▶ INFORMATION
****************************************

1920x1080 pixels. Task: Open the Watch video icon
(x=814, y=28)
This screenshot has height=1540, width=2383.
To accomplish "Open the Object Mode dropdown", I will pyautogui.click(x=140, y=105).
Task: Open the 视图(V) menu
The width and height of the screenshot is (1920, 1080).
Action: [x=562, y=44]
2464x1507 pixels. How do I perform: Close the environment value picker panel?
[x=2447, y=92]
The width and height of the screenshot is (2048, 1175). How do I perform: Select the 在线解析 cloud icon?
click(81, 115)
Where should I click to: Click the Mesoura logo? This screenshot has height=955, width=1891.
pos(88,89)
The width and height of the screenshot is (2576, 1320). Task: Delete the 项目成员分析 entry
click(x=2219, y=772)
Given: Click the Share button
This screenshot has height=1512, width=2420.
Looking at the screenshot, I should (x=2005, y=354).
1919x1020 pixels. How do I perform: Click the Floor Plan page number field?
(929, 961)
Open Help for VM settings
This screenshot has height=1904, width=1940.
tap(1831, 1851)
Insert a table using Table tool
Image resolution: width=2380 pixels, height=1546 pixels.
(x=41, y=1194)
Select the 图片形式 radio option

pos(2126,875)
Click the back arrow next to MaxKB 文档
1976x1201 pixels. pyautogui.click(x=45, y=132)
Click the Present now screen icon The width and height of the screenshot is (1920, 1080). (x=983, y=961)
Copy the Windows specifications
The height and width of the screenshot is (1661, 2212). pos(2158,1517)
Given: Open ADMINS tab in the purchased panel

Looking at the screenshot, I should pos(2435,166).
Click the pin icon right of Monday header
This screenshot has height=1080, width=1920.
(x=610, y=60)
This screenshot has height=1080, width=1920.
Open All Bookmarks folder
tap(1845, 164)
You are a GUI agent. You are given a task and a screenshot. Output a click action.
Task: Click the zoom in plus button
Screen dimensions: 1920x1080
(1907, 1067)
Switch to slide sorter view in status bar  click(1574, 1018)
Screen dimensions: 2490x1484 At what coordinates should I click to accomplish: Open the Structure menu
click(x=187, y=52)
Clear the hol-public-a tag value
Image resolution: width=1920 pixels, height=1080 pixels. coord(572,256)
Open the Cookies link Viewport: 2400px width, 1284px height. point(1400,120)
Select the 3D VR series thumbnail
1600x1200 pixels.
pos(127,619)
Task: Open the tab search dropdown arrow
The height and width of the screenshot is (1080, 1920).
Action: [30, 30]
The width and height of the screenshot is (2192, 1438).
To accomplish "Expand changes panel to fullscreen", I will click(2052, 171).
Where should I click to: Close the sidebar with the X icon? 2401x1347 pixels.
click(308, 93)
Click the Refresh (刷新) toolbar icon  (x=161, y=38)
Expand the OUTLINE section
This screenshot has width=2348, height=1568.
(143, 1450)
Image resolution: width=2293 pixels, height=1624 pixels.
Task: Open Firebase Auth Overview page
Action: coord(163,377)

****************************************

▶ WHAT THE TASK REQUIRES
Find the word "will" in the material, then list each line that holds it.

▶ WRITTEN ANSWER
To accomplish "Open the Object Mode dropdown", I will pyautogui.click(x=140, y=105).
To accomplish "Expand changes panel to fullscreen", I will click(2052, 171).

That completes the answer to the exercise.